PROMPT. Find each line in the items below that contains the string "Open", matching case exactly, and copy those lines out.

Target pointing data
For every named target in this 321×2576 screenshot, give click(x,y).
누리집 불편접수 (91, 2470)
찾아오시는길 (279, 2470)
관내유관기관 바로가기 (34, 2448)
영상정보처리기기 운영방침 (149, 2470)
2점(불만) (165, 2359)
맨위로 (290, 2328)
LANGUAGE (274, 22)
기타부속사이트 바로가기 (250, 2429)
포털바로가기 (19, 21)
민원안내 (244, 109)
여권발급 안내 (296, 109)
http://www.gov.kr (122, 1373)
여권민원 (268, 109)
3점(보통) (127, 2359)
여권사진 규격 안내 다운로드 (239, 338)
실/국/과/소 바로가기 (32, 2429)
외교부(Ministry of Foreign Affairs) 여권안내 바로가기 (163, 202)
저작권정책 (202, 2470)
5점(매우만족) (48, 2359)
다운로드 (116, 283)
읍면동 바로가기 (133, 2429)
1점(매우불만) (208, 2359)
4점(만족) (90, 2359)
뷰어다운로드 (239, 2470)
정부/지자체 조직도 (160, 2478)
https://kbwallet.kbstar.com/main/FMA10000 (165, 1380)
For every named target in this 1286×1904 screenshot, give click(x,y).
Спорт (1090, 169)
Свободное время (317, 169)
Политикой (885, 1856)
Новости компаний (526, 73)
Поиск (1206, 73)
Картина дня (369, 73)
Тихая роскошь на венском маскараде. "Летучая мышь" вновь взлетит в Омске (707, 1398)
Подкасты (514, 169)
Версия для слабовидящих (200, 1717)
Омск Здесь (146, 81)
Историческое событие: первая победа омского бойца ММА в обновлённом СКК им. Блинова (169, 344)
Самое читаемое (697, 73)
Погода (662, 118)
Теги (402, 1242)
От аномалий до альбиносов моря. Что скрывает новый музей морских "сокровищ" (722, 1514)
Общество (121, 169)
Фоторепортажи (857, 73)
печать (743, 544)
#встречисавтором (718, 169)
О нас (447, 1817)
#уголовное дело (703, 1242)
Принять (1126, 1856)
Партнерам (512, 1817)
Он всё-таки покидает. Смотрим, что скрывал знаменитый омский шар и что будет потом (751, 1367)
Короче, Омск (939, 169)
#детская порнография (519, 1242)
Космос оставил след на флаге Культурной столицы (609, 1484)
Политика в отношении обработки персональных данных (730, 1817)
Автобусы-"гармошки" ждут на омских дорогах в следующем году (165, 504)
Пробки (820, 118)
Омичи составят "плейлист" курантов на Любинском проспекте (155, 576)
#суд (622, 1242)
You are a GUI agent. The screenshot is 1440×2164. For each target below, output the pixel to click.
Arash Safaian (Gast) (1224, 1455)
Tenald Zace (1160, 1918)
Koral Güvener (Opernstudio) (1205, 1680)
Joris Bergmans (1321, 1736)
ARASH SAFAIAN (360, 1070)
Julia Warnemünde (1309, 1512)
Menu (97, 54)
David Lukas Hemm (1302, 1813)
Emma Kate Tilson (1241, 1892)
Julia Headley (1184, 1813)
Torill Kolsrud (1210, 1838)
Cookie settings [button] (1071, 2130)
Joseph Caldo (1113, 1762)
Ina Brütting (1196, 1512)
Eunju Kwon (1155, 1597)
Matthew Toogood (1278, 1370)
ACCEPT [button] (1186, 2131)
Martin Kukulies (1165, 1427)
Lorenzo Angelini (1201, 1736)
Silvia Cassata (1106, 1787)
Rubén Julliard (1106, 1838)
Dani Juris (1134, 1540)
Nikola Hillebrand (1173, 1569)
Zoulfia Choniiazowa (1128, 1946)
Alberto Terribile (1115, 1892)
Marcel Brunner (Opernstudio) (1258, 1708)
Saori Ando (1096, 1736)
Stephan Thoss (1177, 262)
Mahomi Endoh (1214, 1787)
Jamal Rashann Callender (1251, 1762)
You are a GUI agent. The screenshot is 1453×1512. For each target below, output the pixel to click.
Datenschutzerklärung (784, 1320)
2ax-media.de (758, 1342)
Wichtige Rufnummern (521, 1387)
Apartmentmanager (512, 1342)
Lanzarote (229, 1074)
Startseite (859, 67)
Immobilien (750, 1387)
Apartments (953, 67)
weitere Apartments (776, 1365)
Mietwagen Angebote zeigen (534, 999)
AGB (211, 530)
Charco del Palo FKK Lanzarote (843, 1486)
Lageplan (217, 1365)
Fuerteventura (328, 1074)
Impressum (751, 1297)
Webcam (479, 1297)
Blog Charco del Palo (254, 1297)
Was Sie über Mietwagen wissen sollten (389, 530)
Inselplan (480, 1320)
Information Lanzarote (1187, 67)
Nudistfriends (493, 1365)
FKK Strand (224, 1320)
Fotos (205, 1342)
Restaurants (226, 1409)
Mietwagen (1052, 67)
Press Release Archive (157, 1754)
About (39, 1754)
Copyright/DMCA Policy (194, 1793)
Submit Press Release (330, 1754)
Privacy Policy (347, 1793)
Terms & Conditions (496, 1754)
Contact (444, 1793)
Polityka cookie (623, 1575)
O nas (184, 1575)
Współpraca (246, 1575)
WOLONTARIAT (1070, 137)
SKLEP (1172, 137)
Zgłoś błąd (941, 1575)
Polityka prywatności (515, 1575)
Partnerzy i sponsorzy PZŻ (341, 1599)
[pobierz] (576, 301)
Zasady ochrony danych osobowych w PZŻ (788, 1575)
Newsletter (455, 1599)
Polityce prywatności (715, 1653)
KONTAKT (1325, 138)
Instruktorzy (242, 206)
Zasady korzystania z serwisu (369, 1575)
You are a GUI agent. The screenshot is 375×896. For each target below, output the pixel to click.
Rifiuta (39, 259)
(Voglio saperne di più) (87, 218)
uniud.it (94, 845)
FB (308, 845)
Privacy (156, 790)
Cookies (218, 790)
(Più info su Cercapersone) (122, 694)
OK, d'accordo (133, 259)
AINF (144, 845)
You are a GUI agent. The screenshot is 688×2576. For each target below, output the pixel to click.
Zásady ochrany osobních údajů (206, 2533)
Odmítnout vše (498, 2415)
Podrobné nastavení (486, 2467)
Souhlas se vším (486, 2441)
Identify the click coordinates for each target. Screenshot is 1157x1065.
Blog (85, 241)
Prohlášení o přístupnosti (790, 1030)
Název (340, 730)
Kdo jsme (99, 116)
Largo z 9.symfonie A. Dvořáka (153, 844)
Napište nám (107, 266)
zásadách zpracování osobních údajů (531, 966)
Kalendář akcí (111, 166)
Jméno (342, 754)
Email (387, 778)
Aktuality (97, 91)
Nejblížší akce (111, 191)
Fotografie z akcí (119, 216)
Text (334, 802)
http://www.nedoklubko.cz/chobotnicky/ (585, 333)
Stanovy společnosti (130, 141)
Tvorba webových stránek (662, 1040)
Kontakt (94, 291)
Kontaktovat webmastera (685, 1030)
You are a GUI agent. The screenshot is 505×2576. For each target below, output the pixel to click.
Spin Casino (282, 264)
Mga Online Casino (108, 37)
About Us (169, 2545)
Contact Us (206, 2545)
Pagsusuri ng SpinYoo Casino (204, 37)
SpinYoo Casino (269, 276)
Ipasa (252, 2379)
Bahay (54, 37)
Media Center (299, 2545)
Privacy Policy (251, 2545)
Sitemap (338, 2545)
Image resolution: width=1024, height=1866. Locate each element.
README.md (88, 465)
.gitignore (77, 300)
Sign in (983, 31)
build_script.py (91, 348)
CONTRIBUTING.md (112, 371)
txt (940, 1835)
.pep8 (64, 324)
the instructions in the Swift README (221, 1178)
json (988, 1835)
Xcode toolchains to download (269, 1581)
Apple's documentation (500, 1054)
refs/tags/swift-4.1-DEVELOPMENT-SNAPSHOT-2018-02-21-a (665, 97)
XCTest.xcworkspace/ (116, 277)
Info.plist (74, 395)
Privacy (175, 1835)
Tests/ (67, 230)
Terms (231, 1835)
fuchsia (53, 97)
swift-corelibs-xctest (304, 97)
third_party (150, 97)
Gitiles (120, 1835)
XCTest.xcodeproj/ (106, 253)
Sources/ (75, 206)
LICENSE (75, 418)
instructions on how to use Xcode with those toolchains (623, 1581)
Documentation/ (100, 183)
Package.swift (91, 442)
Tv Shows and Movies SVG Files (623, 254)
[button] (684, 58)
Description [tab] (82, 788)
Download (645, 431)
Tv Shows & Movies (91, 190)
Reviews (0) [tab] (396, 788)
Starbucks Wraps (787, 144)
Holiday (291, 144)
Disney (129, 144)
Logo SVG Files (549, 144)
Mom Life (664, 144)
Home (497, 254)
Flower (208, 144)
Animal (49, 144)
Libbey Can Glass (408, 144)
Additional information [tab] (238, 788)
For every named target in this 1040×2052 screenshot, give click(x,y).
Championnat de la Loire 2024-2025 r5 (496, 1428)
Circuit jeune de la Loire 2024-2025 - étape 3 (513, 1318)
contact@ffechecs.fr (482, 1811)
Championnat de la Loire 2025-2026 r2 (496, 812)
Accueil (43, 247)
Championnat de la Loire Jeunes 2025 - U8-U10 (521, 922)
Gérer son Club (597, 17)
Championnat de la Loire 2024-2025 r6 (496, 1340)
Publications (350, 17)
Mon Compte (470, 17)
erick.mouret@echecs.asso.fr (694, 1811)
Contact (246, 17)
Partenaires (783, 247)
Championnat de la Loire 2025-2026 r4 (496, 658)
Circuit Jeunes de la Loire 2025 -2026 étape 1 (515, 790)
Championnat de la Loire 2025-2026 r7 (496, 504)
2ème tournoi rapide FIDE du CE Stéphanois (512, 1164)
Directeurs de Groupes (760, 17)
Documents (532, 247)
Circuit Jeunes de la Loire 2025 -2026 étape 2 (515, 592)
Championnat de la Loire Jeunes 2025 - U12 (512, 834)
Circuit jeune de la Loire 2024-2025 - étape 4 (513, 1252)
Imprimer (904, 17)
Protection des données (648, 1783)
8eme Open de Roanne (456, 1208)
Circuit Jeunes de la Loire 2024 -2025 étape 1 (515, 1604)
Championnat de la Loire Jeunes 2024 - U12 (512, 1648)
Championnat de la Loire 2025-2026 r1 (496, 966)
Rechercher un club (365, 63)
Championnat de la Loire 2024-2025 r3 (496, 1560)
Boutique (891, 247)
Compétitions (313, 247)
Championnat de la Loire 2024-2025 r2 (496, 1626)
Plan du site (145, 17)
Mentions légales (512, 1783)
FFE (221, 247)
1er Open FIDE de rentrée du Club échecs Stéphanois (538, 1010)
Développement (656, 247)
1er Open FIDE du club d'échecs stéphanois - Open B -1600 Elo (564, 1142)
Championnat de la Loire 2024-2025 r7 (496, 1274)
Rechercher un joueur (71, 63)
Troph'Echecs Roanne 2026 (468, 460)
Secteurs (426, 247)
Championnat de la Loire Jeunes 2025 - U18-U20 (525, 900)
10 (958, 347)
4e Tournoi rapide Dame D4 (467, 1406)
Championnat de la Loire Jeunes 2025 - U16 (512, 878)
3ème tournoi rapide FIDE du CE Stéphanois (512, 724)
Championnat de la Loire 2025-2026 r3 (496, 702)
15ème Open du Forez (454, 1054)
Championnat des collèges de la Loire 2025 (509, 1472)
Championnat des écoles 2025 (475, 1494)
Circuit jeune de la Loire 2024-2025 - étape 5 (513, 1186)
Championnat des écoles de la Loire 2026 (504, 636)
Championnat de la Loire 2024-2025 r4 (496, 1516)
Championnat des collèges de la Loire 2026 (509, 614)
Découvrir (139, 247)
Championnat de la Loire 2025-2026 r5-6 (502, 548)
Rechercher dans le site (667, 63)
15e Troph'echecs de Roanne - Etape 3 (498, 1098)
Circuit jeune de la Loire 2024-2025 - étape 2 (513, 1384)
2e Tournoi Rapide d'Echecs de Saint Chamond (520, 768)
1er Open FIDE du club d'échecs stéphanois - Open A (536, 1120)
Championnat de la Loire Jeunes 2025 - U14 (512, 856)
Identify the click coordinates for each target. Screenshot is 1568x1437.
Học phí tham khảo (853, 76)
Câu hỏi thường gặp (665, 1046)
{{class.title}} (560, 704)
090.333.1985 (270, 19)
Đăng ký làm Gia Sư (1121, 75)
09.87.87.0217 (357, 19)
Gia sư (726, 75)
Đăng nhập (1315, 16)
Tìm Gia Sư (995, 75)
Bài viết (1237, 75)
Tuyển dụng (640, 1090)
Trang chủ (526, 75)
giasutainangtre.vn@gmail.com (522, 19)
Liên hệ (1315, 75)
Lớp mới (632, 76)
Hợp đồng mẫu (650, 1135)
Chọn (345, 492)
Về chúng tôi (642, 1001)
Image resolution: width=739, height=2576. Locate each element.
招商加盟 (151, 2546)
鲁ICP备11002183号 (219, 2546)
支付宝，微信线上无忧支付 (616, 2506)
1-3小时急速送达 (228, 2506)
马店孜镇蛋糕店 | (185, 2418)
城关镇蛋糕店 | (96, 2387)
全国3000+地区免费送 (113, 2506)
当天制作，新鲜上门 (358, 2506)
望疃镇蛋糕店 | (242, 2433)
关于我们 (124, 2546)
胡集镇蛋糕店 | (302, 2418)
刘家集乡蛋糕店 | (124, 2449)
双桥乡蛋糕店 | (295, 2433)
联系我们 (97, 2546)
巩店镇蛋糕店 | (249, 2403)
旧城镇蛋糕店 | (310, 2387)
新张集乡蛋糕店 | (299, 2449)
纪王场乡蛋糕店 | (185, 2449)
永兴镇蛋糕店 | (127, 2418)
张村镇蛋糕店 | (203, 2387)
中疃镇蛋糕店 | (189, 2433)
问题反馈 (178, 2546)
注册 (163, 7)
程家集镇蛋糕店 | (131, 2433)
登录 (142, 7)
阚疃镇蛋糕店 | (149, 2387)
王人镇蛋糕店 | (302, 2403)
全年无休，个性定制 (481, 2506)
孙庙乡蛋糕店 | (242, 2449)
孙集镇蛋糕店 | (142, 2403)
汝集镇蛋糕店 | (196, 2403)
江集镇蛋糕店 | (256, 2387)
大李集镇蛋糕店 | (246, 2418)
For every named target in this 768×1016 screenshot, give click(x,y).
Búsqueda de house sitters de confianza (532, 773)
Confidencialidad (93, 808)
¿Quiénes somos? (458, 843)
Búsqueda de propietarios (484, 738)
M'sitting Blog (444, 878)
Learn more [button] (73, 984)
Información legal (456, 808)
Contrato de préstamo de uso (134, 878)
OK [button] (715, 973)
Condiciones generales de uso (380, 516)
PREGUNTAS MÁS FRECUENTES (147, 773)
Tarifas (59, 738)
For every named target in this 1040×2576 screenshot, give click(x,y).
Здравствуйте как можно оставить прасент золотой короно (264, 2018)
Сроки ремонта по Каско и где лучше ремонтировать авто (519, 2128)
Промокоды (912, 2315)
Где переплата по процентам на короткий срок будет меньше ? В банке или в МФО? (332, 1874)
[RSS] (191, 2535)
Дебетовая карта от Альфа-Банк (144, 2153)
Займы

OUTPUT FOR THIS EXERCISE.
8eme Open de Roanne (456, 1208)
1er Open FIDE de rentrée du Club échecs Stéphanois (538, 1010)
1er Open FIDE du club d'échecs stéphanois - Open B -1600 Elo (564, 1142)
15ème Open du Forez (454, 1054)
1er Open FIDE du club d'échecs stéphanois - Open A (536, 1120)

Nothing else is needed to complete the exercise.